#### Passage for review

- - -

Problems creep up in HR every day – probably more than you’d like. And you might be tempted to jump in and solve problems immediately.
But slow down, hero! There could be a more effective way to tackle HR and organizational problems.
“This forceful approach to problem-solving will at times be like cracking eggs with a hammer,” says Ed Batista, an executive coach. “Something gets accomplished, but a mess is made in the process.”
Instead, Batista suggests you consider these six questions first:
1. Is there a problem?
Many so-called problems are situations that can be untangled by the alarmists who bring them to management. Some “problems” are the product of misconstrued perceptions – and require nothing more than a change of attitude.
Whether a problem is reported, someone you support brings it to your attention or you feel you have one, consider the consequences of not doing anything.
The good news: If there are no consequences, it’s not a problem to be solved.
2. What is the problem?

- - -

#### Raw data
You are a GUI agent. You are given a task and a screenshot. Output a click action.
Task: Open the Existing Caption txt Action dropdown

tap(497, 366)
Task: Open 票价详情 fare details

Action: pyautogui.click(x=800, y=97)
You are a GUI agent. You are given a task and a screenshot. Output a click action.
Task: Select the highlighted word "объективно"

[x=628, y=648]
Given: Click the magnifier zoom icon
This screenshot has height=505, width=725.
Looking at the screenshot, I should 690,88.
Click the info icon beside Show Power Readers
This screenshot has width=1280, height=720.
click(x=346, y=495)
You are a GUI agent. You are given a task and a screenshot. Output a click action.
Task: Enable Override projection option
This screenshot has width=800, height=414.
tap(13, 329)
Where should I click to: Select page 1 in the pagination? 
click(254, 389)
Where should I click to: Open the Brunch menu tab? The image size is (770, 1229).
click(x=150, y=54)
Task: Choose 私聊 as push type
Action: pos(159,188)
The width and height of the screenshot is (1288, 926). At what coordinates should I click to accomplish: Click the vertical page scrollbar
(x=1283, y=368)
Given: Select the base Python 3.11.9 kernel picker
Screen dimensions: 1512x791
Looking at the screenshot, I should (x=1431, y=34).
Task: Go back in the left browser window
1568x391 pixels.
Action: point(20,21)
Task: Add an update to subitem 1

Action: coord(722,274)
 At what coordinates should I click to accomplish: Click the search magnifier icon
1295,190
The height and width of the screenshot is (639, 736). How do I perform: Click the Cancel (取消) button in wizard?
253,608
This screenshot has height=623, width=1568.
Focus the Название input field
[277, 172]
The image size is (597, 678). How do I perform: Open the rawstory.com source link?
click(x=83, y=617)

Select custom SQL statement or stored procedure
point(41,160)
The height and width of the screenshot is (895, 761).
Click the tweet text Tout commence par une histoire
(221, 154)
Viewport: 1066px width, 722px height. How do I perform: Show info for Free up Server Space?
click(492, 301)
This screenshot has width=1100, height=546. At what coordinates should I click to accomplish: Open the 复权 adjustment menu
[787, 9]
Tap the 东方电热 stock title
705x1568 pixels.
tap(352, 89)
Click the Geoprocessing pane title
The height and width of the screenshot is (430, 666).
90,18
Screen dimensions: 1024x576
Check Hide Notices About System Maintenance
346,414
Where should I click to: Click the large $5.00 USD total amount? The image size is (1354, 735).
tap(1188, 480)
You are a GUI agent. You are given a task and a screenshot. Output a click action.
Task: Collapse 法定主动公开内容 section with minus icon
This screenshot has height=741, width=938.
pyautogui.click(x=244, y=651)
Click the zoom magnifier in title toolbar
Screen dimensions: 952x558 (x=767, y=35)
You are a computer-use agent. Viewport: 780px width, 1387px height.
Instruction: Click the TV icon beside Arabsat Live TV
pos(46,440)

- - -

#### Task statement
In the text on solving HR problems, what does Ed Batista compare the forceful approach to problem-solving to?

#### Your solution
Cracking eggs with a hammer.